Well, the other day I needed, for some annoying reason, to go to my local branch of the said same bank, to be confronted by such a crowd of people, I thought that the building had been evacuated, due to some life threatening emergency. But no, it was a crowd of crumblies, priests, farmers and pensioners, all trying to deal with a rather knackered ticket numbering machine, followed by a wait of two hours!

Of course, there were many claims for special treatment – especially by the priests – and everyone quickly became angry and extremely twitchy, including me. So – for that alone - I think I have made quite a good case for the internet, but what about the banks themselves? And, why are they so overcrowded and dysfunctional?
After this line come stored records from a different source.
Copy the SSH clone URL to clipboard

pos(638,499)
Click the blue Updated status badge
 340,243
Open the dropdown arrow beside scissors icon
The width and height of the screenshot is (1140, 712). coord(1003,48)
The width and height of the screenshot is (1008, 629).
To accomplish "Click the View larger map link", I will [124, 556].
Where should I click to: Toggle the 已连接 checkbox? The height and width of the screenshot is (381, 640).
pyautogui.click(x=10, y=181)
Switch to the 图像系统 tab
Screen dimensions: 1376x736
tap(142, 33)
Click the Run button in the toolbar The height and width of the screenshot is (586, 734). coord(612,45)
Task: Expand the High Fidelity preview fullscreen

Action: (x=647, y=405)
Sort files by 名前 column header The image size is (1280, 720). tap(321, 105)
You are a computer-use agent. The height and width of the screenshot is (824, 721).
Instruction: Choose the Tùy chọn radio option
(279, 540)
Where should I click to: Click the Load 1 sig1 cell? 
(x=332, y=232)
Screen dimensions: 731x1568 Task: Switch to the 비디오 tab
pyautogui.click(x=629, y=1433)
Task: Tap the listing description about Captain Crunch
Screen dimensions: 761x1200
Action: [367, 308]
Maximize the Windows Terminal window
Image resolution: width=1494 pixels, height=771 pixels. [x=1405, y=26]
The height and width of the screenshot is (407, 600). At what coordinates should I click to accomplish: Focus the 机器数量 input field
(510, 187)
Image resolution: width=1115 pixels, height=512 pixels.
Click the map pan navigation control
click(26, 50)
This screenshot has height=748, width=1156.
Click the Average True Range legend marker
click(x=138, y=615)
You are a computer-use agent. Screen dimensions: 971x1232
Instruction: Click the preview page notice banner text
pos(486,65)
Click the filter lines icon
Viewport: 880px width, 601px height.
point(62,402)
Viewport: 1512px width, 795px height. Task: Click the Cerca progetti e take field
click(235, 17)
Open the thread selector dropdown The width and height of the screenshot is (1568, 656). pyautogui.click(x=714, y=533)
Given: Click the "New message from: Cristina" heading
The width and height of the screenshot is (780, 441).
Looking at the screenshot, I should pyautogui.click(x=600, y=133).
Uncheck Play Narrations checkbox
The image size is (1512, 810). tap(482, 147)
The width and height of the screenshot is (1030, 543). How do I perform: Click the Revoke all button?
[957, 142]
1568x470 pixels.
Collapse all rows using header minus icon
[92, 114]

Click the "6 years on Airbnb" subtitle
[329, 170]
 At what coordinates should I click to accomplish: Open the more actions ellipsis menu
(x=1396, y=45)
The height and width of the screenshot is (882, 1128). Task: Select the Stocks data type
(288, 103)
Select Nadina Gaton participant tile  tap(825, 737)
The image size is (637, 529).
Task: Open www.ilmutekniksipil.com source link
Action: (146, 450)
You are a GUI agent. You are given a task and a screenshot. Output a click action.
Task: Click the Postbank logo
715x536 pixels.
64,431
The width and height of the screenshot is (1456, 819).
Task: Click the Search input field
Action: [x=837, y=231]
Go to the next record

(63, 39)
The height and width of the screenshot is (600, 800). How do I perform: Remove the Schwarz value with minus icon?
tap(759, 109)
As a part of the Greek banking crisis, many banks were amalgamated, although remarkably, very few have actually been shut down locally. So, whilst there was a shortage of cash, there was also a surfeit of employees. Those employees who remained were then distributed amongst the active branches and the rest were let go. But which ones were let go, and which ones now remain? Not all the good ones, that's for sure, I can attest to that!


There is another side to the rather neglected Greek internet though, and that relates to news media, and publishing in general. Now that news media from around the world can be seen virtually anywhere online, it has only recently been the case in Greece, but not to any great extent. I am referring, of course, to newspapers printed in English or other European languages. We all know how difficult it is , for us laymen at least, to fully understand the Greek language, but - unlike most other EU countries - there are few choices to inform or entertain readers on the ‘World Wide Web’ in Greece. Greece has very reliable standby’s like Kathimerini, or the Athens News Agency, but as to the real happenings in Greece and the Greek Parliament, this very often remains a mystery to most foreigners.

I have always said that Greece – certainly up until the financial crisis finally exploded on the world scene – was a secret society. Byzantine to the point of exasperation, ten years ago, and as a then recent arrival, Greece seemed to be populated by underemployed and overpaid citizens, steeped in nepotism and corruption, who – in comparison to the rest of Europe - were as much use as a chocolate teapot. But since this crisis, much of this has gradually changed.

But not in the case of computer familiarity or use, and Greece remains well behind its next door neighbours of Bulgaria and Romania in this respect. And Turkish computers? Well, aren’t most of them presently in Police custody?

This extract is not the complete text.